▸ **EXCERPT**
[Start]

The reason I ask what your users do more is that I'm going to redesign what is
currently the "edit attachment" page so that it has a distinct mode optimized
for viewing the attachment and better UI for downloading the attachment and
switching between the view, edit, and (for patches) diff modes.
For example, using a tab metaphor for the modes and a button for downloading,
the top of the page might look like this (with, perhaps, the view mode being the
default):
Attachment 123 [details]: patch to fix problem reported in bug
------ ------ ------
| View | | Edit | | Diff | Download
- ----------------------------
<attachment content/edit form/diff displays here>
The View mode could probably be made to trigger the browser to automatically
download non-displayable attachments. The combination of a default "View" mode
and auto-downloading of non-displayable attachments seems like it would solve
the majority of the issues here, although users who frequently download
displayable attachments will still be faced with the extra step of clicking
"Download".

[End]

▸ **GIVEN INFORMATION**
[Start]

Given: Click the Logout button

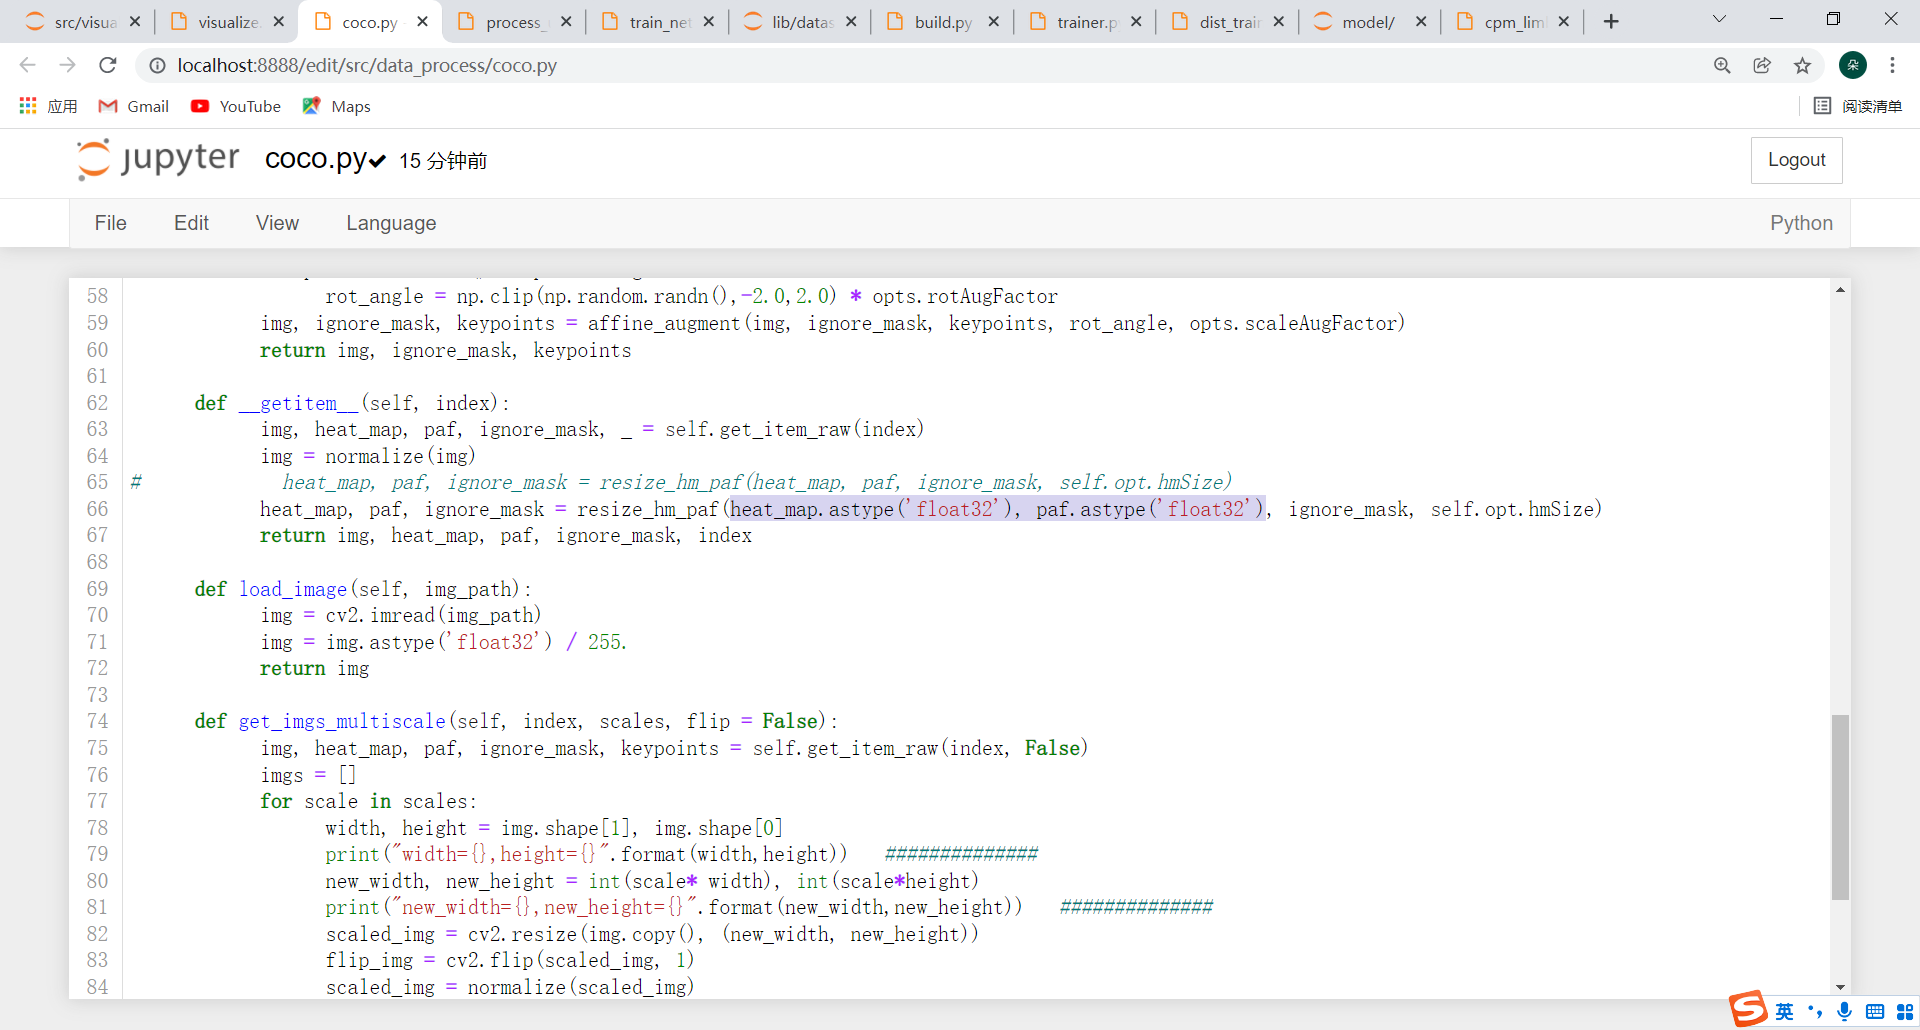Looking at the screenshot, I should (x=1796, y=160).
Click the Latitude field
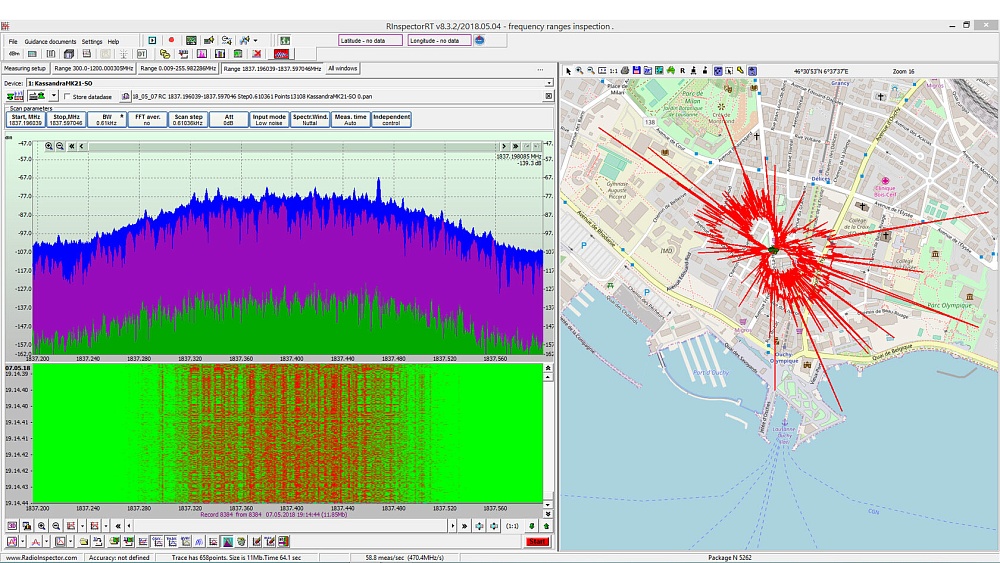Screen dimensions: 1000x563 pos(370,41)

[End]

▸ **TASK STATEMENT**
Return the full note on redesigning the attachment page, word for word and line for line.

▸ **TASK SOLUTION**
The reason I ask what your users do more is that I'm going to redesign what is
currently the "edit attachment" page so that it has a distinct mode optimized
for viewing the attachment and better UI for downloading the attachment and
switching between the view, edit, and (for patches) diff modes.
For example, using a tab metaphor for the modes and a button for downloading,
the top of the page might look like this (with, perhaps, the view mode being the
default):
Attachment 123 [details]: patch to fix problem reported in bug
------ ------ ------
| View | | Edit | | Diff | Download
- ----------------------------
<attachment content/edit form/diff displays here>
The View mode could probably be made to trigger the browser to automatically
download non-displayable attachments. The combination of a default "View" mode
and auto-downloading of non-displayable attachments seems like it would solve
the majority of the issues here, although users who frequently download
displayable attachments will still be faced with the extra step of clicking
"Download".